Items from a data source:
[Start of Attachment]

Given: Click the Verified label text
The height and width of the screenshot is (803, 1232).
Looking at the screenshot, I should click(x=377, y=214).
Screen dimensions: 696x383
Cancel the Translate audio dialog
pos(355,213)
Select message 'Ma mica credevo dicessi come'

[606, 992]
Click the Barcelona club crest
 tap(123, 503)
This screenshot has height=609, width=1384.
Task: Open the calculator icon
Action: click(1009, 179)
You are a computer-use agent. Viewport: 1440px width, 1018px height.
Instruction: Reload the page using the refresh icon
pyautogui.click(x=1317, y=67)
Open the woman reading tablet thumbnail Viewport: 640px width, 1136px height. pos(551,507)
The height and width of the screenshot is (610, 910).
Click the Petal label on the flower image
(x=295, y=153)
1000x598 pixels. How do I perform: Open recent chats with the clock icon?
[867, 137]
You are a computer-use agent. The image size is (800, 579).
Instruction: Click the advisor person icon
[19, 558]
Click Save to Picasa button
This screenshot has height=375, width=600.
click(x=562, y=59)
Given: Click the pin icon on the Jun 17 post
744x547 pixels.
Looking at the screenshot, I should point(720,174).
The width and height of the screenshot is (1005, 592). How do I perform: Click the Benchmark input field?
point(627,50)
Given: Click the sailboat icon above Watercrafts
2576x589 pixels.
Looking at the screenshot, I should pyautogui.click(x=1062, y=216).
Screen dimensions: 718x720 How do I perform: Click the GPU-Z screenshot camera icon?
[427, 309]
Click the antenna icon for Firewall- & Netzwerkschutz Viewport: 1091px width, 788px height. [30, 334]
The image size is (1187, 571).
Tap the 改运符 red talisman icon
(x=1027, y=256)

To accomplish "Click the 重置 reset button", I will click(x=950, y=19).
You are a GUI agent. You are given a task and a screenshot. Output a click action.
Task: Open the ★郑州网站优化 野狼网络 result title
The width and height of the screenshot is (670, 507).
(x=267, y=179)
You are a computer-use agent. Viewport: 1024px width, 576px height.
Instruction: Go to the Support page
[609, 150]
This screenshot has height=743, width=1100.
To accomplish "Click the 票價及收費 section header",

[End of Attachment]

--- Problem ---
Word for word, write out the entries above again.

--- Written response ---
Given: Click the Verified label text
The height and width of the screenshot is (803, 1232).
Looking at the screenshot, I should click(x=377, y=214).
Screen dimensions: 696x383
Cancel the Translate audio dialog
pos(355,213)
Select message 'Ma mica credevo dicessi come'

[606, 992]
Click the Barcelona club crest
 tap(123, 503)
This screenshot has height=609, width=1384.
Task: Open the calculator icon
Action: click(1009, 179)
You are a computer-use agent. Viewport: 1440px width, 1018px height.
Instruction: Reload the page using the refresh icon
pyautogui.click(x=1317, y=67)
Open the woman reading tablet thumbnail Viewport: 640px width, 1136px height. pos(551,507)
The height and width of the screenshot is (610, 910).
Click the Petal label on the flower image
(x=295, y=153)
1000x598 pixels. How do I perform: Open recent chats with the clock icon?
[867, 137]
You are a computer-use agent. The image size is (800, 579).
Instruction: Click the advisor person icon
[19, 558]
Click Save to Picasa button
This screenshot has height=375, width=600.
click(x=562, y=59)
Given: Click the pin icon on the Jun 17 post
744x547 pixels.
Looking at the screenshot, I should point(720,174).
The width and height of the screenshot is (1005, 592). How do I perform: Click the Benchmark input field?
point(627,50)
Given: Click the sailboat icon above Watercrafts
2576x589 pixels.
Looking at the screenshot, I should pyautogui.click(x=1062, y=216).
Screen dimensions: 718x720 How do I perform: Click the GPU-Z screenshot camera icon?
[427, 309]
Click the antenna icon for Firewall- & Netzwerkschutz Viewport: 1091px width, 788px height. [30, 334]
The image size is (1187, 571).
Tap the 改运符 red talisman icon
(x=1027, y=256)

To accomplish "Click the 重置 reset button", I will click(x=950, y=19).
You are a GUI agent. You are given a task and a screenshot. Output a click action.
Task: Open the ★郑州网站优化 野狼网络 result title
The width and height of the screenshot is (670, 507).
(x=267, y=179)
You are a computer-use agent. Viewport: 1024px width, 576px height.
Instruction: Go to the Support page
[609, 150]
This screenshot has height=743, width=1100.
To accomplish "Click the 票價及收費 section header",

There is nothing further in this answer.